CONSIGNAS DE TRABAJO
A – Resume en menos palabras el párrafo del texto sobre McGahern que empieza con "La oscuridad implica densa capa de inmovilidad" y conserva sus datos principales.
B – Prosigue el texto sobre McGahern con un nuevo fragmento que arranque después de su última oración.

McGahern suelta tiernas bombas de oscuridad en cada movimiento de sus personajes. Sin aspavientos va cavando cada vez más profundo, mostrando terrores opuestos a la espectacularidad, demasiado vivos, demasiado muertos. Patrick, el pobre Patrick atrapado entre el asco y la vergüenza sólo atina a acumular culpa recabando pecado fútiles, pero certeros para herirlo, pues el gozo siempre lastima a las almas hambrientas: “Maravilloso sería el pan para el hambriento, encontrarías el sentido total devorándolo en el momento del hambre, pero tu hambre era de mujer, espejismo de total maravilla y todo en su carne”. ¿Mujer o los pasos santos? “La acuesto desnuda sobre mis manos, me deslizo en ella, el dolor del heno punzante un placer delicioso”. De cualquier manera las plegarias se le apelmazan con “polvo de cansancio o desesperanza seco”. Pero “un día, un día, un día, tendrías una chica propia, entonces sería un mundo de maravilla”, se promete. Patrick enamorado de la idea de enamorarse para poseer a una mujer. Patrick pecador, Patrick muerto, Patrick Mahoney: “El momento de la muerte era el momento real en la vida; todo allí asumía su posición indicada y quedaba fijo para siempre, para vivir o bien en la dicha o bien en el infierno por toda la eternidad, o si no tu vida había sido un capricho titilar entre nada y nada”. Una fatal ocurrencia de la carne, un día tras otro, uno más, la marca de la casta dirigiendo al futuro. Cómo no odiar al padre por procrear su futuro como un puro continuar en el fondo. Con darse cuenta de eso “la violencia había crecido, el ojo fijo en su garganta y rostro parlante, la necesidad de aplastarlo. El odio te daba tanta fuerza que sentías que podías partirlo, ya no te importaba nada, sólo existía esta desgracia del nudo en la garganta”. La oscuridad de la quietud, de envejecer sobre los pies, sobre el campo de papas y el futuro idéntico al pasado, salvo por los dolores de espalda y por ser ahora él, el padre brutal y odiado: “Y debías pensar mientras ibas con Mahoney a casa que si pasabas los exámenes, y te casabas, el destino sería tener que caminar con un hijo tan taciturno y ensimismado como tú ahora. Sería una verdadera pesadilla”.
La oscuridad implica densa capa de inmovilidad, absoluta carencia de herramientas para trascender las fronteras del linaje. Nacido en el fondo, los ojos jamás se acostumbrarán a la luz. La caverna no es calabozo, sino útero. Patrick aborrece su destino y busca labrarse uno propio donde el apellido Mahoney signifique algo diferente a campesino. “A hombres mucho más fuertes que tú rompieron los libros”, le advierte su padre dejándole caer el absoluto mortífero, la oscura verdad sobre su tiempo, nuestro tiempo: no hay escapatoria. Para lograr evadir el suplicio de su destino, Patrick viaja más a su interior, despojándose del cuerpo, utilizando la cabeza como arma y la fe que no le alcanza para el sacerdocio: “Por favor, Dios, que todos los que puedan ganarme mueran en accidentes de ruta, y que mueran aullando”.

MATERIAL RECOPILADO
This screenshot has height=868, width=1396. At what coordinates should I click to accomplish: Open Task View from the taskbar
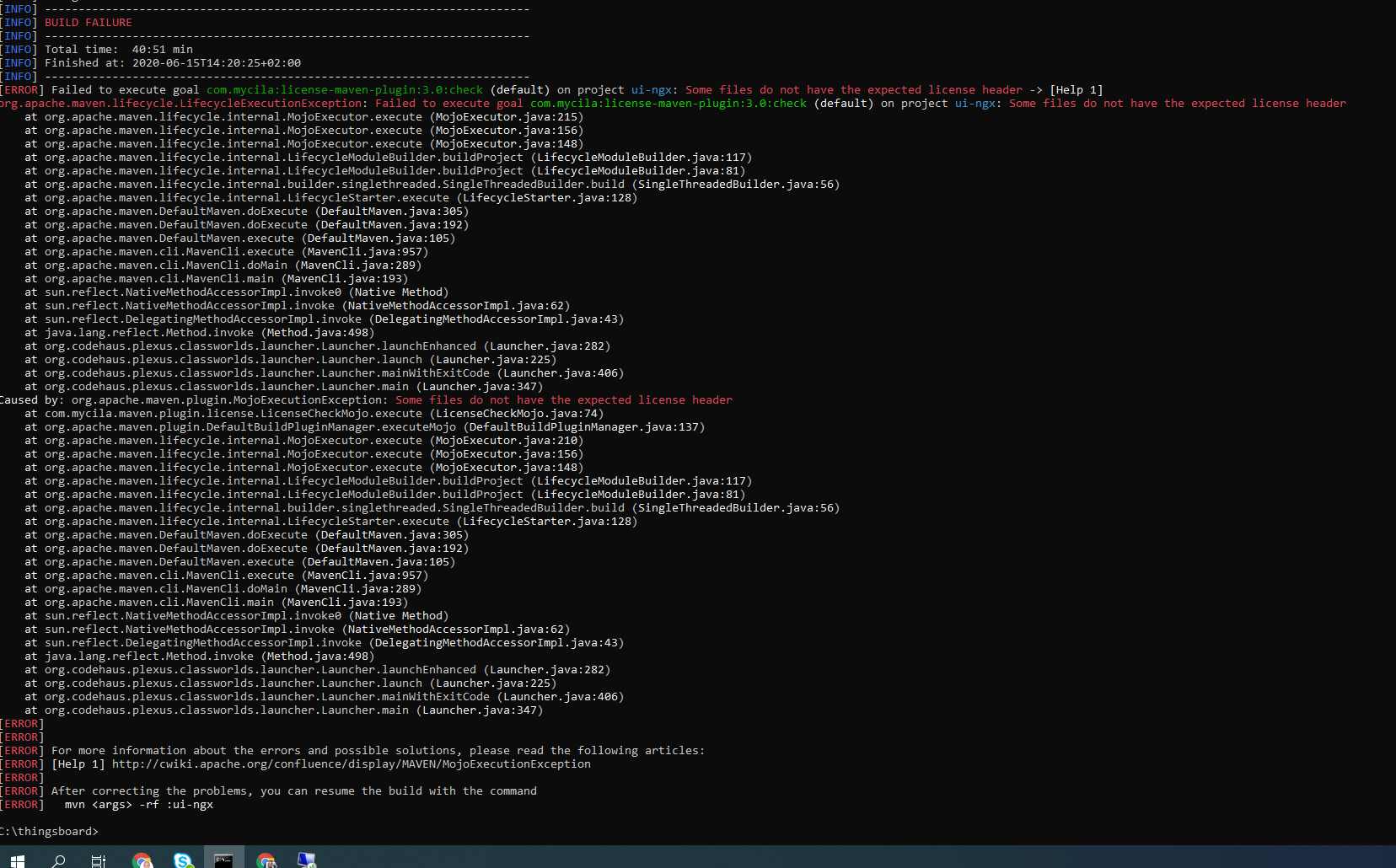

EJERCICIOS RESUELTOS
A – La oscuridad es inmovilidad y falta de medios para superar los límites del linaje: quien nace en el fondo nunca se habitúa a la luz, y la caverna es útero más que calabozo. Patrick odia su destino y quiere que el apellido Mahoney signifique algo más que campesino. Su padre le advierte que los libros rompieron a hombres más fuertes que él, es decir, que no hay escapatoria. Para huir, Patrick se repliega en su interior, se despoja del cuerpo y usa como armas la cabeza y una fe insuficiente para el sacerdocio, hasta rezar para que todos los que puedan ganarle mueran aullando en accidentes de ruta.

B –
La relación con el padre va deformándose en caída cronológica. El tiempo va debilitando la tensión y un halo de compresión se prefigura en el joven Patrick a las puertas de la maldita adultez. Un umbral desde donde se pregunta si “¿No tenían los pies que calzaban esas botas, toda esa vida moviéndose en el cuero de bota, suficiente con lo que lidiar, de la noche a la mañana hasta la muerte, como para que agregaras más peso a la carga por puro egoísmo?” y el cuestionamiento parece ser más una manera de aliviar la densa oscuridad que describe su futuro, un futuro que será escrito por él, pero dictado por la profundidad de su historia. Entonces la nada le miente nuevamente con la apertura de la decisión. El camino bífido inocula más veneno. Veneno de vida cotidiana, es decir, morir para vivir muerto, zombi. Es su padre la estampa de sí mismo:
Estaba envejeciendo. Difícil imaginar que éste era el mismo hombre que hizo de los inviernos una pesadilla de botas escuálidas, palizas y queja continua […] Lo observó allí viejo, y recordó. La mirada pasó de la crueldad del distanciamiento a la incomprensión, nadie finalmente sabía nada de sí mismo o de nadie, incluso los arrebatos de odio o desprecio estaban pasando, no tenían consecuencias necesarias.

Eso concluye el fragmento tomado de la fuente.